Historic North Shore Lodges

Cascade Lodge. (Image: Zenith City Press)

Cascade Lodge

Cascade Lodge is located about nine miles southwest of Grand Marais and just east of the Cascade River on land Edward Ogilvie purchased in 1922. He opened the lodge in 1927, also offering summer housing in three cabins. The first lodge building was torn down just twelve years later to make room for a grander structure, which was expanded in 1957. Business took off after the North Shore Road was fully paved in 1933 and a boost was provided by the promotion of the North Shore as “America’s Hay Fever Haven.” When the Lutsen Ski area opened in 1948, the Lodge stayed open year round.

Lutsen Resort, year unknown. (Image: Zenith City Press)

Lutsen Resort

It was a Swedish, not Norwegian, immigrant who settled Lutsen, Cook County’s third permanent settlement (only Grand Portage and Grand Marais preceded it). Carl Axel “Charlie” Nelson (born in Norkoping, Ostergotland, Sweden, in 1863) came to the United States when he was eighteen, eventually finding work in Duluth on the fishing tug Evaston. After toying with the idea of working with Alfred Merritt on the Arrowhead’s iron range, he contracted with the A. Booth Company to set up a fishery, which he established near the Poplar River.

The Poplar River—at whose mouth was found the Charlie Nelson’s homestead—takes its Anglicized name directly from the Ojibwe name, Gamanazadikizibi or “Place-of-Poplars River.” The Poplar is perhaps best known as the site of Nelson’s Lutsen Resort, which he first called “Lutzen House” when he began hosting hunters, anglers, and occasionally those who suffered from hay fever or tuberculosis starting around 1900. Today the area includes the resort’s Swedish lodge (designed by Edwin Lundie in 1952), Lutsen Mountain ski hill (opened in 1948), and a golf course laid out along the Poplar’s banks.

Naniboujou, c. 1930s. (Image: Zenith City Press)

Naniboujous Club

Five businessmen from Duluth (including R. D. Handy, a postcard publisher) created the Naniboujou Lodge, a private (and quite grand) sportsman’s getaway fifteen miles northeast of Grand Marais, which opened in 1927. The lodge takes its name from Nanaboozoo (“trembling tail”), a trickster character of Ojibwe legend, a spirit or a half man/half woman archetype who had many misadventures.
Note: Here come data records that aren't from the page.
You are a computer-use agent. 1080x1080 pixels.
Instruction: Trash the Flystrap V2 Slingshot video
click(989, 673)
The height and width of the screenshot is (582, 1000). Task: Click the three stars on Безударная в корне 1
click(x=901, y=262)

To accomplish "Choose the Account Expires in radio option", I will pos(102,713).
Among its more famous members were boxer Jack Dempsey, Babe Ruth, and writer Ring Lardner. The resort is expansive, boasting a half-mile of shoreline on either side of the mouth of the Brule River (site of Devil’s Kettle Falls). When first developed, it encompassed 3,300 acres, much of which is now part of Judge C. R. Magney State Park. It boasted a grand lodge and plans were made for tennis courts and other amenities. Unfortunately, the Lodge only drew half of the one thousand members it needed to survive. It was turned over to a hotel chain in the 1930s and still operates as a hotel today.